Poroshenko, addressing an extraordinary meeting of the National Security Council’s military cabinet, appeared unswayed. Accusing Right Sector of undermining “real Ukrainian patriots,” the Ukrainian leader on July 13 suggested that fresh tensions in Donbas “have been mysteriously synchronized with an attempt to destabilize the situation in the rear — and not just any rear, but in a place 1,000 kilometers away from the front line.”
A KGB Favorite
Local reports suggest the Mukhacheve violence may have been the result of a business dispute. Cross-border smuggling of cigarettes and other contraband is said to be worth billions of dollars in Transcarpathia, with its easy ground access to Romania, Hungary, Slovakia, and Poland.
The region’s customs officials have been suspended in the wake of the violence, and at least one authority — parliamentary deputy Mykhaylo Lanyo, who has been accused of ties to smuggling networks — has been called in for questioning.
But it remains to be seen whether suspicions will trickle up to powerful local authorities like the so-called Baloha clan — revolving around Viktor Baloha, a former emergency situations minister and current parliamentary deputy — which is said to rule Transcarpathia with near-complete autonomy.
Some observers have suggested that the July 11 violence was little more than a battle for influence between Lan and Baloha.
Others say they suspect Russia of stirring the pot. During the Soviet era, Transcarpathia — with its mix of languages and nearby borders — was of special interest for the KGB, who used the region as a “window” to the west and the entryway for its armed invasions of Hungary in 1956 and Czechoslovakia in 1968.
“The FSB has successfully picked up the baton,” he wrote. “For Russia, Transcarpathia and its surroundings remain an important region. Taking into account the blurred identity and ethnic diversity of the local population, the field of activities for these agents is quite fertile.”
The weekend unrest, with its threat of gang-style violence spilling over the EU’s eastern border, has put Ukraine’s goal of visa-free EU travel at immediate risk.
With the involvement of Right Sector, Kralyuk says, the clashes have given Russia “a wonderful gift.”
Transcarpathia, which during the 20th century was alternately ruled by the Austro-Hungarian Empire, Czechoslovakia, and Hungary before being claimed by the Soviet Union, leans heavily on largesse from its western neighbors.
Budapest in particular has provided passports and special benefits to residents with proven Hungarian roots. The country’s pro-Russian prime minister, Viktor Orban, has set Ukraine on edge with professed concern for Transcarpathia’s Hungarian minority, which many see as shorthand for a Russian-style separatist conflict.
Moreover, the region has long shown an affinity for pro-Russian parties. In the 1990s, Transcarpathia was a solid supporter of the Social Democratic Party of Viktor Medvedchuk, the pro-Kremlin strategist with close personal ties to Vladimir Putin.
Before the Maidan protests, it put its weight behind Viktor Yanukovych and the Party of Regions, rather than pro-democratic “orange” candidates.
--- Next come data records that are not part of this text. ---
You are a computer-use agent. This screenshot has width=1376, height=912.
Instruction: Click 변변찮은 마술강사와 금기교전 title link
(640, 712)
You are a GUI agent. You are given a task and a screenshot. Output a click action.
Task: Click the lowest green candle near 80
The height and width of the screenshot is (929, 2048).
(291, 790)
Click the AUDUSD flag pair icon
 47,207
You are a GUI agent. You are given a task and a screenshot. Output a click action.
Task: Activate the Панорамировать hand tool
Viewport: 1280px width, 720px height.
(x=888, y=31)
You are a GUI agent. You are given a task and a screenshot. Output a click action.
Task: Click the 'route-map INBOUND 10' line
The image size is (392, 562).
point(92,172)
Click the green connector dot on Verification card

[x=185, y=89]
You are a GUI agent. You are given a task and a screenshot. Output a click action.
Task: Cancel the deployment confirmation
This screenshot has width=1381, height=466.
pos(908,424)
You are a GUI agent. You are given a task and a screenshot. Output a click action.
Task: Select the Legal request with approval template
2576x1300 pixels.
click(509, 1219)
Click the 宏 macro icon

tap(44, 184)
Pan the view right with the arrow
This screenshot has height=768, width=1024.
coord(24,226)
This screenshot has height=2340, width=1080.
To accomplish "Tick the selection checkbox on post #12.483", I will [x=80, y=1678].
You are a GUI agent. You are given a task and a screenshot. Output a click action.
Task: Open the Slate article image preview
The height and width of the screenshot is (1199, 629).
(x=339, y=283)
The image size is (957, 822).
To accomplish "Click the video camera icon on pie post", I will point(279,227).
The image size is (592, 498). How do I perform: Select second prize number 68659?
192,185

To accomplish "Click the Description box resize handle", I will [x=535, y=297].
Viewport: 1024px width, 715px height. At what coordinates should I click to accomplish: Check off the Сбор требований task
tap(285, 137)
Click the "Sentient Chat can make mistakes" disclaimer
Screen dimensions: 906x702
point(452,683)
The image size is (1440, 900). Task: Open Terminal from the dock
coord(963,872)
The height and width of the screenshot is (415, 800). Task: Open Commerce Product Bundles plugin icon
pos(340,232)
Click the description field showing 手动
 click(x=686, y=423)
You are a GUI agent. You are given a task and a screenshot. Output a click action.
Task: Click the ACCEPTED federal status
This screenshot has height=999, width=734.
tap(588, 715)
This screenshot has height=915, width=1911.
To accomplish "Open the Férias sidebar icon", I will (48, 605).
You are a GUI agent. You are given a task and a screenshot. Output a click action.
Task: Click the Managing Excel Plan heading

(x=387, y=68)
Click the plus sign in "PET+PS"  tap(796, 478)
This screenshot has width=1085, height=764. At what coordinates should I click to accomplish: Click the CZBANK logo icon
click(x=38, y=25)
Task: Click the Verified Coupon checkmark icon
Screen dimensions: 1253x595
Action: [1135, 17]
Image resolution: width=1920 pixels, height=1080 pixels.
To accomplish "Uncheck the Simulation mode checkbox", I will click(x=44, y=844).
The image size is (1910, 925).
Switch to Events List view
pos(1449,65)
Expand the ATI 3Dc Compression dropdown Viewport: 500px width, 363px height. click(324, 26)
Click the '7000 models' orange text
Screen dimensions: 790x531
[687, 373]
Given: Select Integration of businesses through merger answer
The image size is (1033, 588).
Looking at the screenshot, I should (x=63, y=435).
Political analyst Viktoria Podhorna says government negligence has only added to Transcarpathian exceptionalism. Poroshenko, who earned atypical support from Baloha, appears to have responded by involving himself only minimally in Transcarpathian issues.
“There’s some kind of trade-off between the central government and regional authorities, who are basically owned by local princelings,” Podhorna says. “And this is the foundation that can lead to conflicts like those in Donbas.”